Input records -
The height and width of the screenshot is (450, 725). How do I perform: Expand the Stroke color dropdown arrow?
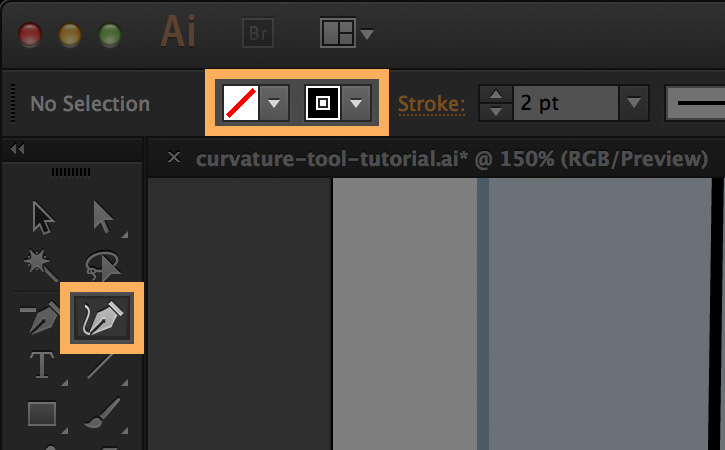click(357, 103)
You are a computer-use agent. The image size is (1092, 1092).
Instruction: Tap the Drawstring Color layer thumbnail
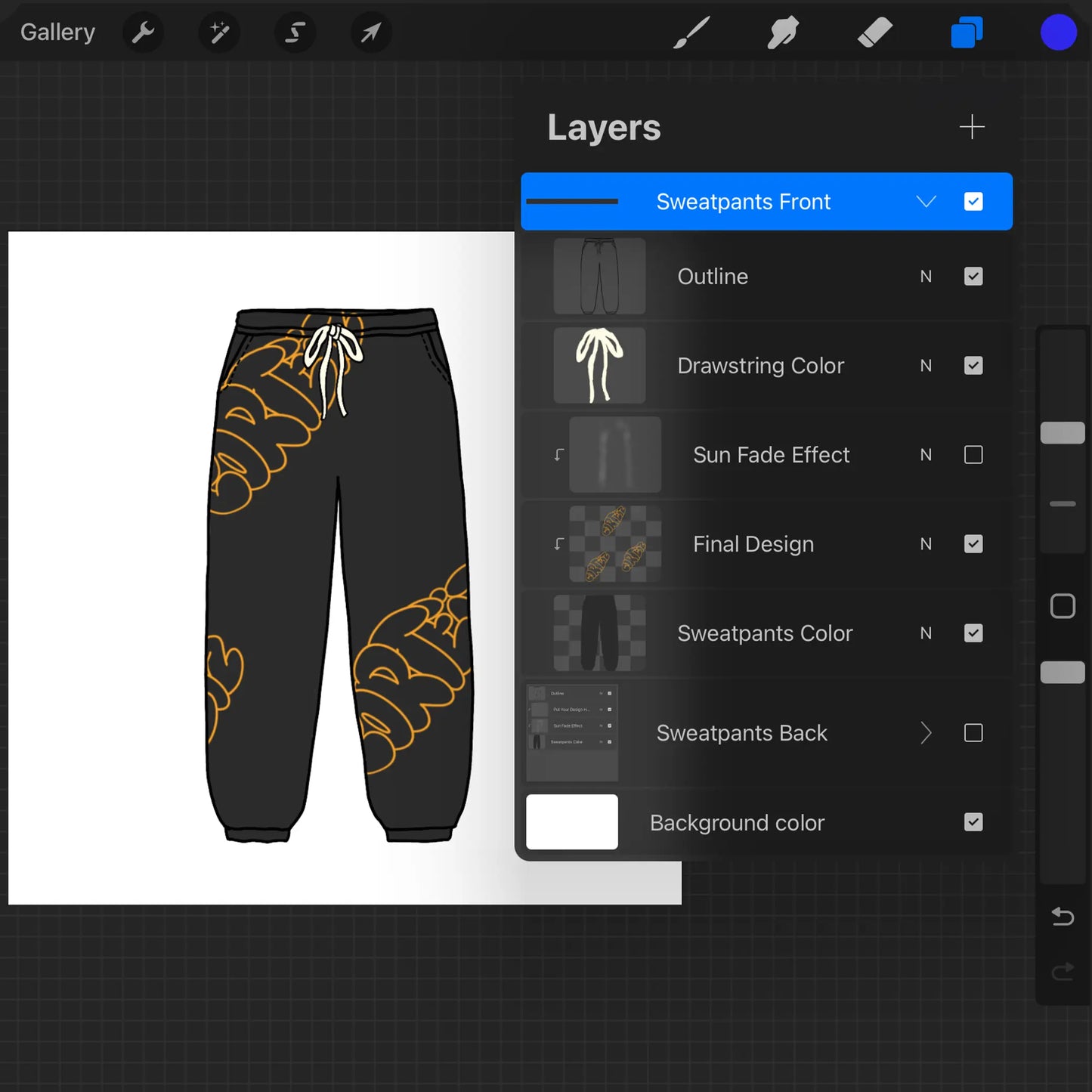[x=599, y=365]
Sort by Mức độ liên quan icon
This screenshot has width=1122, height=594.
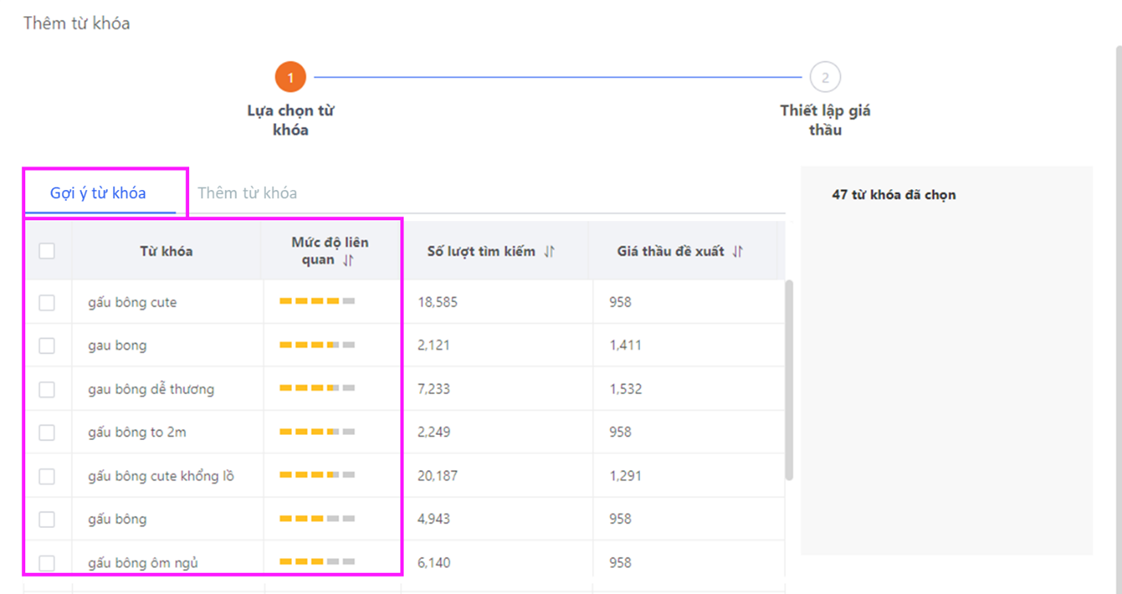[x=348, y=260]
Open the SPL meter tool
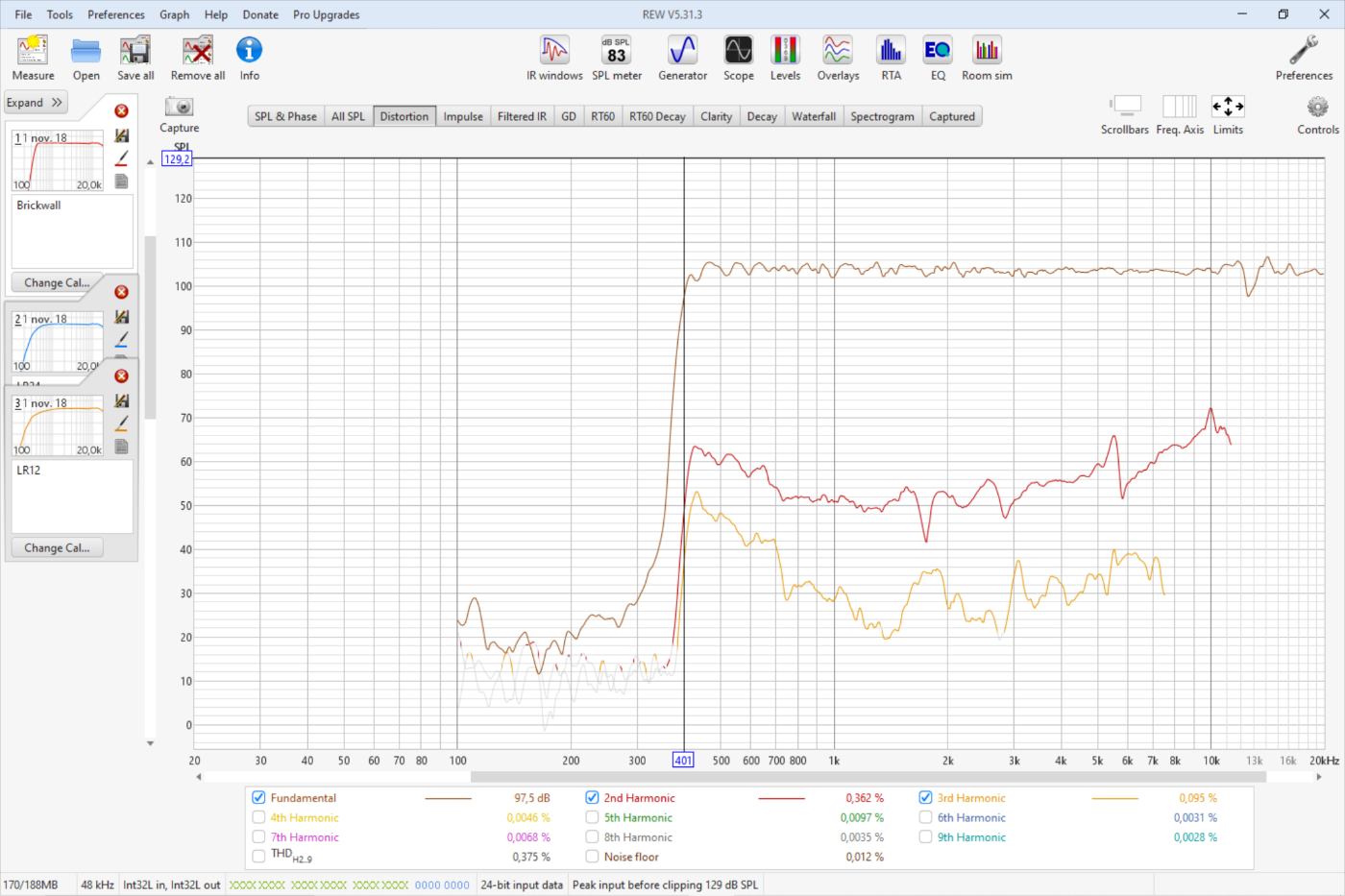 616,52
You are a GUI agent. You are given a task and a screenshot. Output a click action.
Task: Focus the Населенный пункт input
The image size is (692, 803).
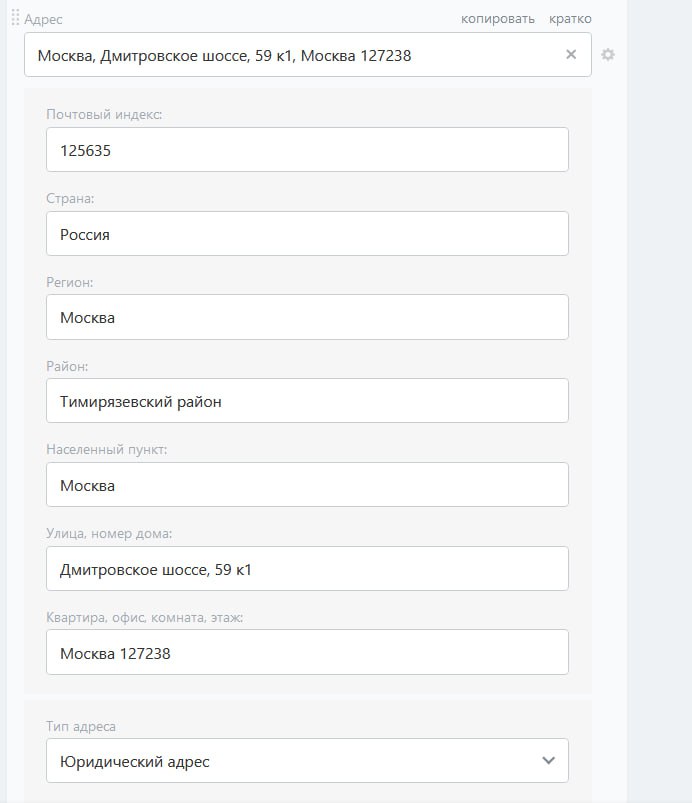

What needs to be done - For this exercise, output the records exactly but omit their pictures.

Written solution -
The height and width of the screenshot is (450, 725). How do I perform: Expand the Stroke color dropdown arrow?
click(357, 103)
You are a computer-use agent. The image size is (1092, 1092).
Instruction: Tap the Drawstring Color layer thumbnail
[x=599, y=365]
Sort by Mức độ liên quan icon
This screenshot has width=1122, height=594.
[x=348, y=260]
Open the SPL meter tool
 616,52
You are a GUI agent. You are given a task and a screenshot. Output a click action.
Task: Focus the Населенный пункт input
The image size is (692, 803).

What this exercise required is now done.